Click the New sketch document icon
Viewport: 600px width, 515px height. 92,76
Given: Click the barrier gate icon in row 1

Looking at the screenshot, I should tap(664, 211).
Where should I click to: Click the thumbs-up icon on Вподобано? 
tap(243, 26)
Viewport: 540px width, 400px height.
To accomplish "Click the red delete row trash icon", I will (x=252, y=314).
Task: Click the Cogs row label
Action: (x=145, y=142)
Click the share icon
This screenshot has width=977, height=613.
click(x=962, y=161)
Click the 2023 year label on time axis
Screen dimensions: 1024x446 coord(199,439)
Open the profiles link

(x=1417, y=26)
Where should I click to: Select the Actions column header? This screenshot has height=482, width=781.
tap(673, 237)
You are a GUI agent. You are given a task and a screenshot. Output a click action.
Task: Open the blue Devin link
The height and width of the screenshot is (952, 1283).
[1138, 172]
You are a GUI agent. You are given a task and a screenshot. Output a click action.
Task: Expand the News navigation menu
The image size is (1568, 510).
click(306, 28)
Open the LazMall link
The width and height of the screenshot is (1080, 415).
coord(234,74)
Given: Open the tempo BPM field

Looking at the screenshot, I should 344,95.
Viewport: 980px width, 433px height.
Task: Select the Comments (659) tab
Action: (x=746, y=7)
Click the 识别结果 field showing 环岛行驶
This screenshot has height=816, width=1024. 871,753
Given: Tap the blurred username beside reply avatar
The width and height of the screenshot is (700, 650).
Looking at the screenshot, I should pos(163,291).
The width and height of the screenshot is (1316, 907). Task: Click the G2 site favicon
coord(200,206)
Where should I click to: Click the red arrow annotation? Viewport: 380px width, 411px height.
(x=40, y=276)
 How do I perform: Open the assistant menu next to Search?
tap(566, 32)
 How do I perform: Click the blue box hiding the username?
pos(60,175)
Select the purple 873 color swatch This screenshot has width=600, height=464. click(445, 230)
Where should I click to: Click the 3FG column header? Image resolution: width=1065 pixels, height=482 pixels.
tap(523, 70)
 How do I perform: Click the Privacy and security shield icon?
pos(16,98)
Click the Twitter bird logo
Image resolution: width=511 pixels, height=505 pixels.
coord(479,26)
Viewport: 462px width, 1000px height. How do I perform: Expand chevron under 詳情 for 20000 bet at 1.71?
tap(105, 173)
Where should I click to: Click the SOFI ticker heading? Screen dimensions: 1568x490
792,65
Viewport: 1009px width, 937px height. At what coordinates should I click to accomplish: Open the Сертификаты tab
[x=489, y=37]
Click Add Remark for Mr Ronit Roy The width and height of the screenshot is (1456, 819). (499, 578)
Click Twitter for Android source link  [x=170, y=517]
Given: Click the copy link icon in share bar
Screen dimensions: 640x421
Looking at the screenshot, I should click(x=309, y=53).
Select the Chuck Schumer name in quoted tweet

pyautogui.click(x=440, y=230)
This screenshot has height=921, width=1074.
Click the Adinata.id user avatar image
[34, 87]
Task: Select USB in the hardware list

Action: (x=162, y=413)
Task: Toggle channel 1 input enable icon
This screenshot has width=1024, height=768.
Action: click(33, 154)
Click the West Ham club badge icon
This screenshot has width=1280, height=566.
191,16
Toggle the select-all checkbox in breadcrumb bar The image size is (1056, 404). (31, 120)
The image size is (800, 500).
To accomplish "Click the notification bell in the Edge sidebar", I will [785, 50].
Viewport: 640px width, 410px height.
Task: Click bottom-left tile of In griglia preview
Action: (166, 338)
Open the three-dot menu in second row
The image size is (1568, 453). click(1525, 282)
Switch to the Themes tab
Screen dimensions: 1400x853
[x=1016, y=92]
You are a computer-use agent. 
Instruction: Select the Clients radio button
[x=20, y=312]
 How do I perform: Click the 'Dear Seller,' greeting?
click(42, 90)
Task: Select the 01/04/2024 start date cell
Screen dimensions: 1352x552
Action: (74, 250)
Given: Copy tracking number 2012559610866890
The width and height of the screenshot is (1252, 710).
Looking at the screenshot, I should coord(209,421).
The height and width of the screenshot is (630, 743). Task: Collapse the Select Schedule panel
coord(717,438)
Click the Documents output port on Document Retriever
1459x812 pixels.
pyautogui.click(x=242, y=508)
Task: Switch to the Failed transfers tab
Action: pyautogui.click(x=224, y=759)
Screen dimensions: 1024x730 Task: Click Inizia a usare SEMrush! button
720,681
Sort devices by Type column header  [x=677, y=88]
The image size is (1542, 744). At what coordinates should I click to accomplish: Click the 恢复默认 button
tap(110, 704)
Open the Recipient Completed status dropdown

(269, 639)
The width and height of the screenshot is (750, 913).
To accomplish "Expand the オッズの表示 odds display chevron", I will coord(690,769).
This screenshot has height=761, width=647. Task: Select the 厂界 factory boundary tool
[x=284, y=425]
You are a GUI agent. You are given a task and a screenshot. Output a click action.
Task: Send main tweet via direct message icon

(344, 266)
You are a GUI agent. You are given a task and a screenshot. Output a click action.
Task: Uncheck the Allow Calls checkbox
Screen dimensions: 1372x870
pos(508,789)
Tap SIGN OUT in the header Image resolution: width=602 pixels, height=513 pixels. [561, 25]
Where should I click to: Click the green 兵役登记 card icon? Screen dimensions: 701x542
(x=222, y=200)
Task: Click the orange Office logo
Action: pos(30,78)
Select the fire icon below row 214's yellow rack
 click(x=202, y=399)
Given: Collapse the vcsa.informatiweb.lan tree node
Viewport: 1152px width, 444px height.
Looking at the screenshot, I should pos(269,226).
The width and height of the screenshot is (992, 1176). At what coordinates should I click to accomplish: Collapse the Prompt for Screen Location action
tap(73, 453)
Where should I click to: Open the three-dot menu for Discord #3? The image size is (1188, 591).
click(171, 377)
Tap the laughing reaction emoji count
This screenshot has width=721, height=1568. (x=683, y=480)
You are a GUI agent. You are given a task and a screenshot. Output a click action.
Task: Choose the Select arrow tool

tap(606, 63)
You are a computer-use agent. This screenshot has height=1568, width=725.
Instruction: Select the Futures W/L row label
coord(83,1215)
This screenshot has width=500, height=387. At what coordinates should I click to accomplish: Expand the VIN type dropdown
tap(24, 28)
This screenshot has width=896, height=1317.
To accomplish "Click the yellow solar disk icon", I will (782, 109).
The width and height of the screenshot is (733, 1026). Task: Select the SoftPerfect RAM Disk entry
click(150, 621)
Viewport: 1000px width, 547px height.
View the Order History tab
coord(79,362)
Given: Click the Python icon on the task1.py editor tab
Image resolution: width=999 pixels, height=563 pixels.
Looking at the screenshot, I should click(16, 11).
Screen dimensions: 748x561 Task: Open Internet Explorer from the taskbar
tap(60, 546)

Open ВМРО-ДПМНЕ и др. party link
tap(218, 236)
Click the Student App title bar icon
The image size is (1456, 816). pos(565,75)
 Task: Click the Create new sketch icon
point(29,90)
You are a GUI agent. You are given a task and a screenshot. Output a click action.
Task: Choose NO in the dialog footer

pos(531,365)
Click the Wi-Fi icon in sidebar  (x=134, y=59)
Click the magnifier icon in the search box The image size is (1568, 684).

> Work task
The entries above must be transcribed word for word.

> Response to the task
Click the New sketch document icon
Viewport: 600px width, 515px height. 92,76
Given: Click the barrier gate icon in row 1

Looking at the screenshot, I should tap(664, 211).
Where should I click to: Click the thumbs-up icon on Вподобано? 
tap(243, 26)
Viewport: 540px width, 400px height.
To accomplish "Click the red delete row trash icon", I will (x=252, y=314).
Task: Click the Cogs row label
Action: (x=145, y=142)
Click the share icon
This screenshot has width=977, height=613.
click(x=962, y=161)
Click the 2023 year label on time axis
Screen dimensions: 1024x446 coord(199,439)
Open the profiles link

(x=1417, y=26)
Where should I click to: Select the Actions column header? This screenshot has height=482, width=781.
tap(673, 237)
You are a GUI agent. You are given a task and a screenshot. Output a click action.
Task: Open the blue Devin link
The height and width of the screenshot is (952, 1283).
[1138, 172]
You are a GUI agent. You are given a task and a screenshot. Output a click action.
Task: Expand the News navigation menu
The image size is (1568, 510).
click(306, 28)
Open the LazMall link
The width and height of the screenshot is (1080, 415).
coord(234,74)
Given: Open the tempo BPM field

Looking at the screenshot, I should 344,95.
Viewport: 980px width, 433px height.
Task: Select the Comments (659) tab
Action: (x=746, y=7)
Click the 识别结果 field showing 环岛行驶
This screenshot has height=816, width=1024. 871,753
Given: Tap the blurred username beside reply avatar
The width and height of the screenshot is (700, 650).
Looking at the screenshot, I should pos(163,291).
The width and height of the screenshot is (1316, 907). Task: Click the G2 site favicon
coord(200,206)
Where should I click to: Click the red arrow annotation? Viewport: 380px width, 411px height.
(x=40, y=276)
 How do I perform: Open the assistant menu next to Search?
tap(566, 32)
 How do I perform: Click the blue box hiding the username?
pos(60,175)
Select the purple 873 color swatch This screenshot has width=600, height=464. click(445, 230)
Where should I click to: Click the 3FG column header? Image resolution: width=1065 pixels, height=482 pixels.
tap(523, 70)
 How do I perform: Click the Privacy and security shield icon?
pos(16,98)
Click the Twitter bird logo
Image resolution: width=511 pixels, height=505 pixels.
coord(479,26)
Viewport: 462px width, 1000px height. How do I perform: Expand chevron under 詳情 for 20000 bet at 1.71?
tap(105, 173)
Where should I click to: Click the SOFI ticker heading? Screen dimensions: 1568x490
792,65
Viewport: 1009px width, 937px height. At what coordinates should I click to accomplish: Open the Сертификаты tab
[x=489, y=37]
Click Add Remark for Mr Ronit Roy The width and height of the screenshot is (1456, 819). (499, 578)
Click Twitter for Android source link  [x=170, y=517]
Given: Click the copy link icon in share bar
Screen dimensions: 640x421
Looking at the screenshot, I should click(x=309, y=53).
Select the Chuck Schumer name in quoted tweet

pyautogui.click(x=440, y=230)
This screenshot has height=921, width=1074.
Click the Adinata.id user avatar image
[34, 87]
Task: Select USB in the hardware list

Action: (x=162, y=413)
Task: Toggle channel 1 input enable icon
This screenshot has width=1024, height=768.
Action: click(33, 154)
Click the West Ham club badge icon
This screenshot has width=1280, height=566.
191,16
Toggle the select-all checkbox in breadcrumb bar The image size is (1056, 404). (31, 120)
The image size is (800, 500).
To accomplish "Click the notification bell in the Edge sidebar", I will [785, 50].
Viewport: 640px width, 410px height.
Task: Click bottom-left tile of In griglia preview
Action: (166, 338)
Open the three-dot menu in second row
The image size is (1568, 453). click(1525, 282)
Switch to the Themes tab
Screen dimensions: 1400x853
[x=1016, y=92]
You are a computer-use agent. 
Instruction: Select the Clients radio button
[x=20, y=312]
 How do I perform: Click the 'Dear Seller,' greeting?
click(42, 90)
Task: Select the 01/04/2024 start date cell
Screen dimensions: 1352x552
Action: (74, 250)
Given: Copy tracking number 2012559610866890
The width and height of the screenshot is (1252, 710).
Looking at the screenshot, I should coord(209,421).
The height and width of the screenshot is (630, 743). Task: Collapse the Select Schedule panel
coord(717,438)
Click the Documents output port on Document Retriever
1459x812 pixels.
pyautogui.click(x=242, y=508)
Task: Switch to the Failed transfers tab
Action: pyautogui.click(x=224, y=759)
Screen dimensions: 1024x730 Task: Click Inizia a usare SEMrush! button
720,681
Sort devices by Type column header  [x=677, y=88]
The image size is (1542, 744). At what coordinates should I click to accomplish: Click the 恢复默认 button
tap(110, 704)
Open the Recipient Completed status dropdown

(269, 639)
The width and height of the screenshot is (750, 913).
To accomplish "Expand the オッズの表示 odds display chevron", I will coord(690,769).
This screenshot has height=761, width=647. Task: Select the 厂界 factory boundary tool
[x=284, y=425]
You are a GUI agent. You are given a task and a screenshot. Output a click action.
Task: Send main tweet via direct message icon

(344, 266)
You are a GUI agent. You are given a task and a screenshot. Output a click action.
Task: Uncheck the Allow Calls checkbox
Screen dimensions: 1372x870
pos(508,789)
Tap SIGN OUT in the header Image resolution: width=602 pixels, height=513 pixels. [561, 25]
Where should I click to: Click the green 兵役登记 card icon? Screen dimensions: 701x542
(x=222, y=200)
Task: Click the orange Office logo
Action: pos(30,78)
Select the fire icon below row 214's yellow rack
 click(x=202, y=399)
Given: Collapse the vcsa.informatiweb.lan tree node
Viewport: 1152px width, 444px height.
Looking at the screenshot, I should pos(269,226).
The width and height of the screenshot is (992, 1176). At what coordinates should I click to accomplish: Collapse the Prompt for Screen Location action
tap(73, 453)
Where should I click to: Open the three-dot menu for Discord #3? The image size is (1188, 591).
click(171, 377)
Tap the laughing reaction emoji count
This screenshot has width=721, height=1568. (x=683, y=480)
You are a GUI agent. You are given a task and a screenshot. Output a click action.
Task: Choose the Select arrow tool

tap(606, 63)
You are a computer-use agent. This screenshot has height=1568, width=725.
Instruction: Select the Futures W/L row label
coord(83,1215)
This screenshot has width=500, height=387. At what coordinates should I click to accomplish: Expand the VIN type dropdown
tap(24, 28)
This screenshot has width=896, height=1317.
To accomplish "Click the yellow solar disk icon", I will (782, 109).
The width and height of the screenshot is (733, 1026). Task: Select the SoftPerfect RAM Disk entry
click(150, 621)
Viewport: 1000px width, 547px height.
View the Order History tab
coord(79,362)
Given: Click the Python icon on the task1.py editor tab
Image resolution: width=999 pixels, height=563 pixels.
Looking at the screenshot, I should click(16, 11).
Screen dimensions: 748x561 Task: Open Internet Explorer from the taskbar
tap(60, 546)

Open ВМРО-ДПМНЕ и др. party link
tap(218, 236)
Click the Student App title bar icon
The image size is (1456, 816). pos(565,75)
 Task: Click the Create new sketch icon
point(29,90)
You are a GUI agent. You are given a task and a screenshot. Output a click action.
Task: Choose NO in the dialog footer

pos(531,365)
Click the Wi-Fi icon in sidebar  (x=134, y=59)
Click the magnifier icon in the search box The image size is (1568, 684).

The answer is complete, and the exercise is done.